I had a request last week to cut some Enigma cipher gears - two sets of 5 with 12", 6", and 3" gears. I also cut a drill guide for them so they could properly place the dowel axles (or spindles) I provided. One set has an anchor cut into where one spoke would be because the theme for the room is submarines. They're going to paint these and didn't want engraving on the teeth. These will be for an Escape Room. Fun job, actually, so we're going to offer these in our Etsy shop.

















David


----------



## MoHawk (Dec 8, 2013)

That's a very nice project! I like building clocks so I'm looking for plans that I can cut all or at least most of the gears on my cnc.


----------



## DesertRatTom (Jul 3, 2012)

Dang! Those are intriguing. I think those could only be produced via CNC.


----------



## Herb Stoops (Aug 28, 2012)

You are really getting into some good stuff there David. The CNC really takes the guess work out of making gears, the only way to go.
Good job.
Herb


----------



## difalkner (Jan 3, 2012)

DesertRatTom said:


> Dang! Those are intriguing. I think those could only be produced via CNC.

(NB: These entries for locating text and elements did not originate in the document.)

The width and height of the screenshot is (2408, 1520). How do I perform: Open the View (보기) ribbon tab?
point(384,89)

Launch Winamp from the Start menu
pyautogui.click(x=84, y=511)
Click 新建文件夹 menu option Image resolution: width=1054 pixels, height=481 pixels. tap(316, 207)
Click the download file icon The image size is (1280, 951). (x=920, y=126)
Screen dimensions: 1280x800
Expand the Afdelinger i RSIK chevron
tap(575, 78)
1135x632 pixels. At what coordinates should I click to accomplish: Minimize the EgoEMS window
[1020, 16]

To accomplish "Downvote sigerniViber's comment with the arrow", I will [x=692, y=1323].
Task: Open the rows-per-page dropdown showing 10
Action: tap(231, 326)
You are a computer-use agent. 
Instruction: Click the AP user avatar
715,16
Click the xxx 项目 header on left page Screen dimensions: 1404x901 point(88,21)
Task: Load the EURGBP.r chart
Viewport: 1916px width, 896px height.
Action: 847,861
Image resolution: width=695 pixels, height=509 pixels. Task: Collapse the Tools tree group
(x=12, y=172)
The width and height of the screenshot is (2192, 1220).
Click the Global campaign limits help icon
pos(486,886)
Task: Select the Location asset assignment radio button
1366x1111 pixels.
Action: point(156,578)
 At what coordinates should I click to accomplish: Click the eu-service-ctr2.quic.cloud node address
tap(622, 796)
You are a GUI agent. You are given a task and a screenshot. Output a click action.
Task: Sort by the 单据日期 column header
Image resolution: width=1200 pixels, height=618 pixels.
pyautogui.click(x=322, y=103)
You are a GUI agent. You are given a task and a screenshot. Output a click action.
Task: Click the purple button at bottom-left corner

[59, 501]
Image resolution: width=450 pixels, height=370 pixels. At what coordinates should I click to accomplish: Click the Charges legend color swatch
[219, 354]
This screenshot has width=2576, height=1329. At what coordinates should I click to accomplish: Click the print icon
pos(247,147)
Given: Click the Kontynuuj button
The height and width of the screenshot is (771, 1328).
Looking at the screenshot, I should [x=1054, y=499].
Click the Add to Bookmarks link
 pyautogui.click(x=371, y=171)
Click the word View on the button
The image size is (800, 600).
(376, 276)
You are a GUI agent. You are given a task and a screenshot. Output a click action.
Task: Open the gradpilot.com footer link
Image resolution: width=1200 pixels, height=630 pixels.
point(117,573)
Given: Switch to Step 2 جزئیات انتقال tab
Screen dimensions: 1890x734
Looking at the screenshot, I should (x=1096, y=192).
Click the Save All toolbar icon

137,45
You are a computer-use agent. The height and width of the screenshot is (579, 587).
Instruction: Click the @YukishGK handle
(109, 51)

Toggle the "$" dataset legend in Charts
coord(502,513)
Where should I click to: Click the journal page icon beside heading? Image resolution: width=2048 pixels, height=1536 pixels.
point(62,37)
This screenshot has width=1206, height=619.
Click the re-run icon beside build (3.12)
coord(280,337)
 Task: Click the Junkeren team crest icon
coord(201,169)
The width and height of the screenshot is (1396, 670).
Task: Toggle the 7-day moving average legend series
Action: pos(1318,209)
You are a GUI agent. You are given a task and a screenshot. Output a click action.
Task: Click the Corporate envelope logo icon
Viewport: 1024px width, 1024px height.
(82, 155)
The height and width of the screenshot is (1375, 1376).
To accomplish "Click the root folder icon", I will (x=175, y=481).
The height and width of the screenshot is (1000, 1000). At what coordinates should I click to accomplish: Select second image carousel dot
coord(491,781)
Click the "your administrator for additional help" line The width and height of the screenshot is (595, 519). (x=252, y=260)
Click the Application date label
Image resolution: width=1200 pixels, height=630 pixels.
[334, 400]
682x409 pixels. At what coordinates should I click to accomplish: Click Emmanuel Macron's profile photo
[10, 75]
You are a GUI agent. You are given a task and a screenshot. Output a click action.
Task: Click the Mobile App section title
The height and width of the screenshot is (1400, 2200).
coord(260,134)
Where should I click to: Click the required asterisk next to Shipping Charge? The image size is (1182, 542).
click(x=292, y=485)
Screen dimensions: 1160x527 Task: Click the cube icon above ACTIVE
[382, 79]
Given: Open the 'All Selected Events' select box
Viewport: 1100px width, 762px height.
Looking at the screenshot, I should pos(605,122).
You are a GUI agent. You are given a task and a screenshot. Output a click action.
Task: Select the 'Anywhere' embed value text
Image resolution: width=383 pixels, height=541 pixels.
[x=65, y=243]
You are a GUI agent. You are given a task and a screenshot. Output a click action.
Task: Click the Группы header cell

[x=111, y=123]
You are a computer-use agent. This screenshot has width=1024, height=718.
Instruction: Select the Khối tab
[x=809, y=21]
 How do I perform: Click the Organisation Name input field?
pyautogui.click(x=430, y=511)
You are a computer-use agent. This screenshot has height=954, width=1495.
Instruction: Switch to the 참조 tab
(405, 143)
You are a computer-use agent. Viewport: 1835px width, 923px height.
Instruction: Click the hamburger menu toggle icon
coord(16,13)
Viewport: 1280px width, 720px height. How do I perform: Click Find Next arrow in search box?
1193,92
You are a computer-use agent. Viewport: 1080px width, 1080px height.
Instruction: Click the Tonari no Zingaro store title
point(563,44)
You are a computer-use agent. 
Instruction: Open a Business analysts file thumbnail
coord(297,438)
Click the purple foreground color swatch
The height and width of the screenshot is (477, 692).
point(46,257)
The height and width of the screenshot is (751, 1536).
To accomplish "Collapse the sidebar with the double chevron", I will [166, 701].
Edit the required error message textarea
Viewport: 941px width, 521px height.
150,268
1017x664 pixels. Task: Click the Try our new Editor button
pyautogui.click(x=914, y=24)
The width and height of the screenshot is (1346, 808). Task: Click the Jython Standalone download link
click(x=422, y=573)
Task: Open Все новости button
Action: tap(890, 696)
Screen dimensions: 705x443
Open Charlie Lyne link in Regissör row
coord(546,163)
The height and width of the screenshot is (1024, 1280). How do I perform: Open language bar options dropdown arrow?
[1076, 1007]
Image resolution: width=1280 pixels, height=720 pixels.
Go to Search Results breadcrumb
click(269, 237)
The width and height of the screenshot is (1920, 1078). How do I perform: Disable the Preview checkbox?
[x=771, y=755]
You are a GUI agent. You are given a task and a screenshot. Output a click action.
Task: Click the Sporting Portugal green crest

Thanks, Tom! These can be cut on a laser but it takes a lot longer.

David


----------



## marecat3 (Nov 30, 2010)

They look great.


----------



## sreilly (May 22, 2018)

Great job but I suspect with the right person, that not being me in any life, they could be cut by someone with more time and patience that's an expert with a coping saw. Keep in mind I didn't say it would be easy or practical but it could be done. CNC wins in my book but never say never. I've seen antique clocks with wooden gears all precisely cut by the hands of a Master. Just saying.....


----------



## difalkner (Jan 3, 2012)

Fully understand that, Steve. I'm pretty good with my old 24" scroll saw and could cut these *if I had to* but not at the price point I charged - not even close. To do these and offer them for sale that just screams CNC all the way.

Davd


----------



## sreilly (May 22, 2018)

Hey David, fully understand and I don't suggest even thinking of doing these by hand especially if selling any of this beautiful work. CNC is a wonderful tool and can accomplish tasks I wouldn't even think of attempt to try otherwise.


----------



## TenGees (Sep 12, 2012)

Those are great, David. I'd love to be able to make those.


----------



## RainMan 2.0 (May 6, 2014)

Wow are those ever neat! Amazing what a cnc router table can do in the right hands


----------